ANCONA – Il diritto alla disconnessione ha assunto un ruolo sempre più rilevante nel dibattito pubblico e politico a seguito dell’aumento della quota dei lavoratori in smart working, specie nella fase della pandemia di Covid-19. Lavorare da casa da un lato ha portato a un abbattimento dei costi legati al trasferimento presso la sede di lavoro, con effetti positivi sulle tasche dei lavoratori e anche sull’ambiente per la riduzione del traffico veicolare con conseguente riduzione degli inquinanti atmosferici.
Il risvolto negativo della medaglia è rappresentato dalla difficoltà per il lavoratore di ‘staccare la spina’. Il confine tra lavoro e spazio di vita personale infatti si è andato via via assottigliando a causa della ‘connessione’ costante, o per meglio dire dell’iperconnessione, con gli strumenti digitali come mail, chat e piattaforme aziendali. Il diritto alla disconnessione consiste in pratica nel diritto per il lavoratore di essere irreperibile al di fuori dell’orario di lavoro e durante la pausa pranzo, ad esempio. Il problema però è proprio quello di stabilire un orario definito e certo che possa consentire di mettere quei sacrosanti paletti oltre i quali la vita lavorativa deve lasciare spazio alla vita personale, alla famiglia, al tempo libero, allo svago, allo sport, e così via.
In Italia è stata depositata una proposta di legge per garantire il diritto alla disconnessione, inteso non solo per i lavoratori dipendenti, ma anche per gli autonomi ed i professionisti, come il diritto a non ricevere comunicazioni fuori dall’orario di lavoro e per un periodo minimo di dodici ore dalla fine del turno lavorativo. Questa proposta di legge prevederebbe che in caso di comunicazioni fuori dall’orario di lavoro, il lavoratore sarebbe tenuto a leggere le comunicazioni e a dare seguito solo alla ripresa dell’orario lavorativo.
Il punto di vista del sindacato
«La proposta di legge sul diritto alla disconnessione se approvata aiuterebbe molto a garantire un diritto dei lavoratori, ovvero quello ad avere un orario definito, al di là della flessibilità prevista dal contratto in smart working» spiega Luca Talevi, reggente Fp Cisl Marche. «Stiamo già prevedendo nei contratti collettivi il diritto alla disconnessione – prosegue il sindacalista -, un principio importante per garantire al lavoratore la giusta libertà dopo l’orario di lavoro».

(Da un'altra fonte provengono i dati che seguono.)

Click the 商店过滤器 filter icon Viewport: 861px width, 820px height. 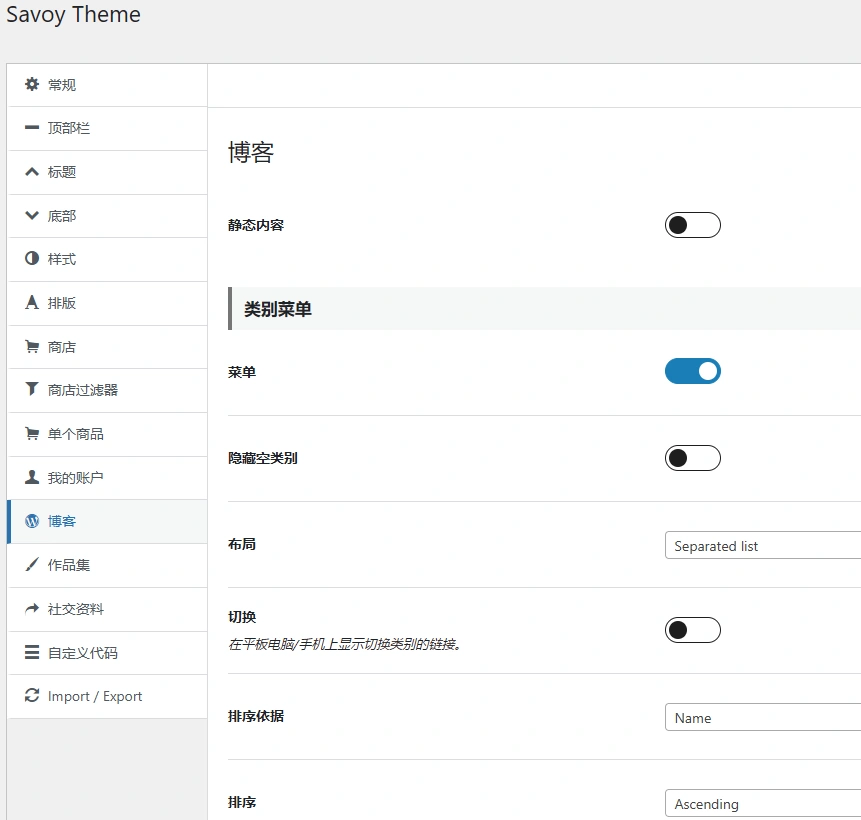click(x=30, y=390)
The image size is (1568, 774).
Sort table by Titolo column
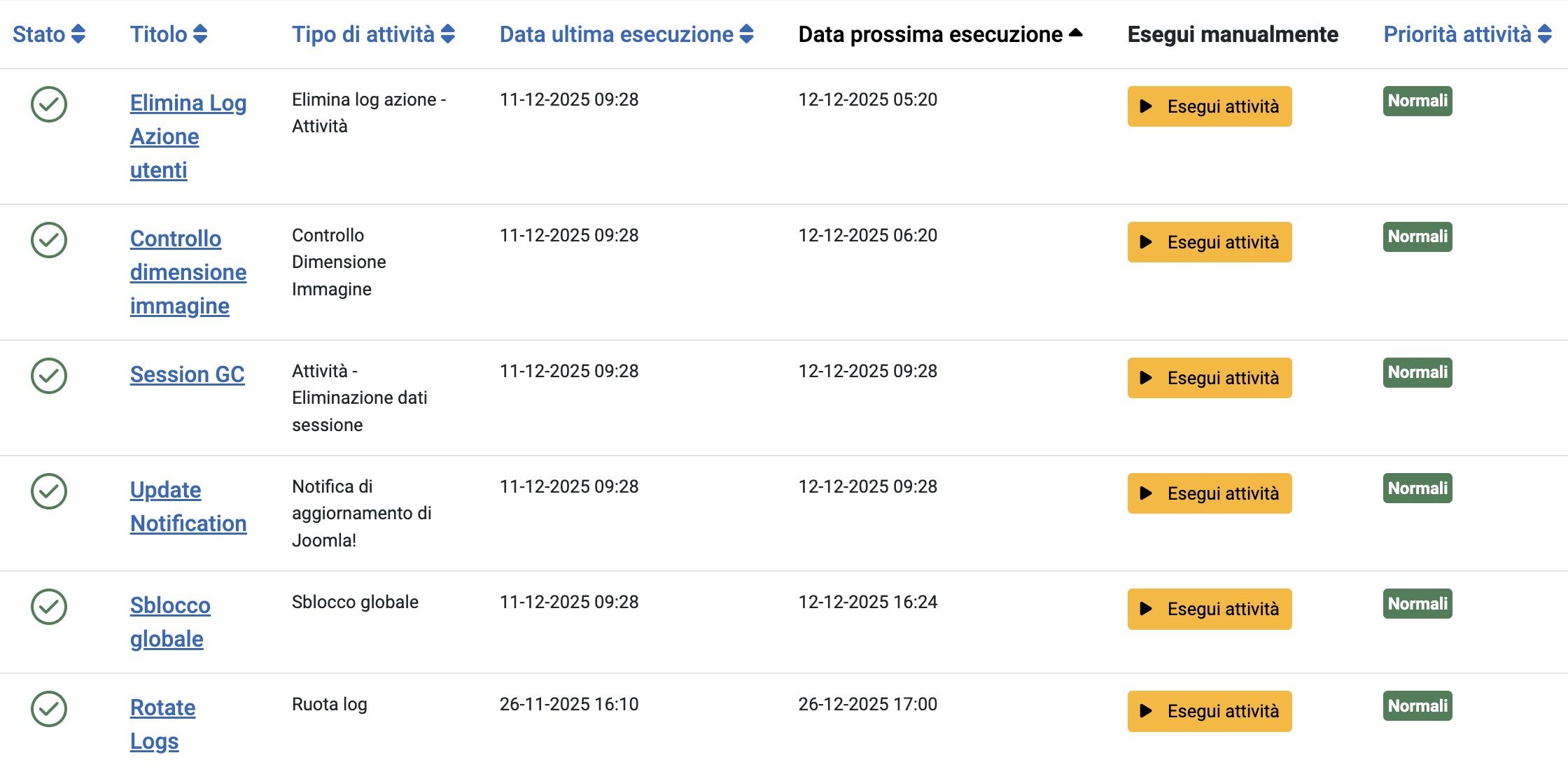pyautogui.click(x=169, y=34)
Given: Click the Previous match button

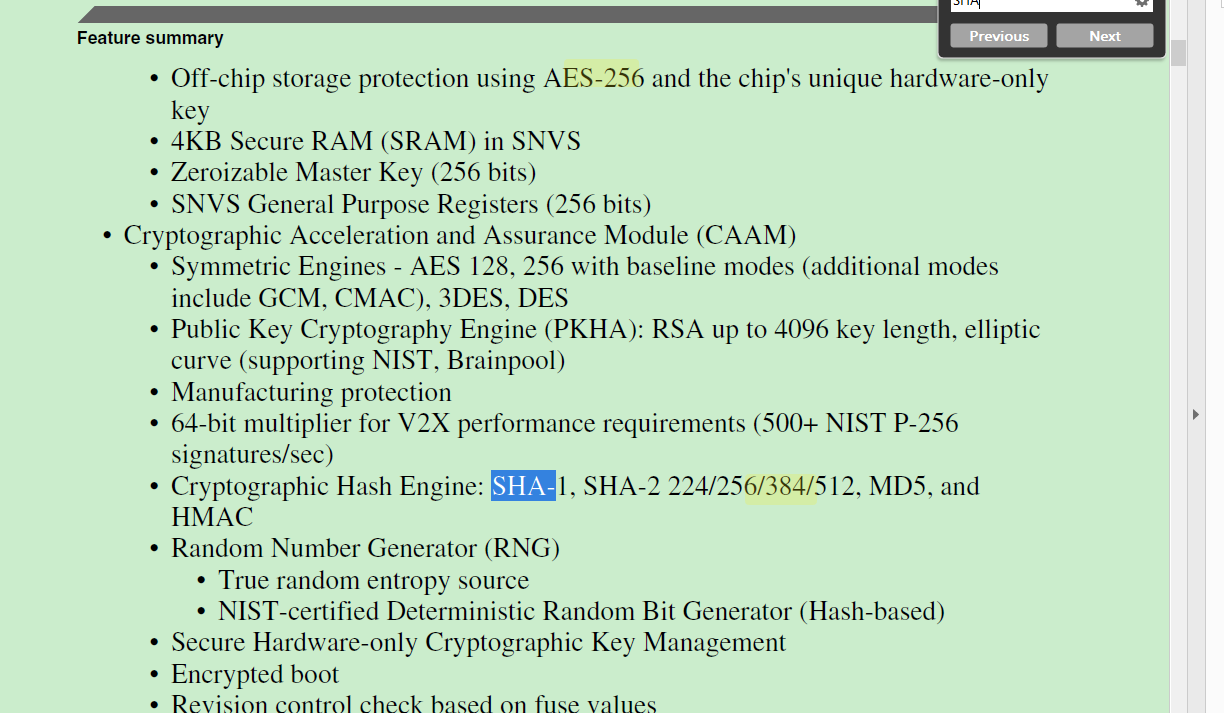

La difficoltà a tradurre la teroria in pratica è rappresentata dal fatto che per alcuni datori di lavoro la reperibilità oltre l’orario è considerata quasi come dovuta. «La reperibilità è un istituto contrattuale che può essere applicato all’interno dei limiti posti dal contratto collettivo nazionale di lavoro di riferimento – spiega Talevi – che quindi va ovviamente pagata come da contratto. Purtroppo alcuni datori di lavoro intendono la reperibilità come l’essere sempre a disposizione, ma questo è contro ogni disposizione normativa e contrattuale» conclude.
Diritto alla disconnessione: i risvolti per la salute
Tra gli effetti negativi dell’iperconnessione non c’è solo l’erosione del tempo da dedicare alla vita personale: la pressione ad essere sempre rintracciabili e disponibili, limita il riposto e lo svago, creando stress. Quando la situazione di pressione e stress diventa cronica si può incorrere nel burnout. Si tratta di una sindrome legata allo stress da lavoro, che porta il lavoratore all’esaurimento delle proprie risorse psico-fisiche, alla manifestazione di sintomi psicologici negativi come nervosismo, demoralizzazione, irrequietezza, apatia, che possono associarsi anche a problematiche fisiche come disturbi del sonno e cefalea.
«I casi di burnout sono in aumento» spiega la psicoterapeuta clinica, Alessia Tombesi evidenziando che si tratta di un disturbo «spesso trascurato nonostante i sintomi, specie dai liberi professionisti, finché non c’è l’apice della crisi, solitamente molto violenta».
La prevenzione «è fondamentale – prosegue la psicoterapeuta – il lavoratore quando sente pesantezza e malessere non deve mai trascurare questi segnali e imparare a staccare la spina, specie dalle chat che arrivano continuamente». Tombesi ricorda l’importanza di stabilire un confine tra vita lavorativa e privata e di «prevenire anche attraverso un’azione di sensibilizzazione da parte delle associazioni di categoria. Bisogna regolamentare il diritto alla disconnessione con una apposita legge, perché nessuno può essere reperibili h24. Il lavoro serve per vivere, questo è il suo scopo, e non si può vivere di lavoro».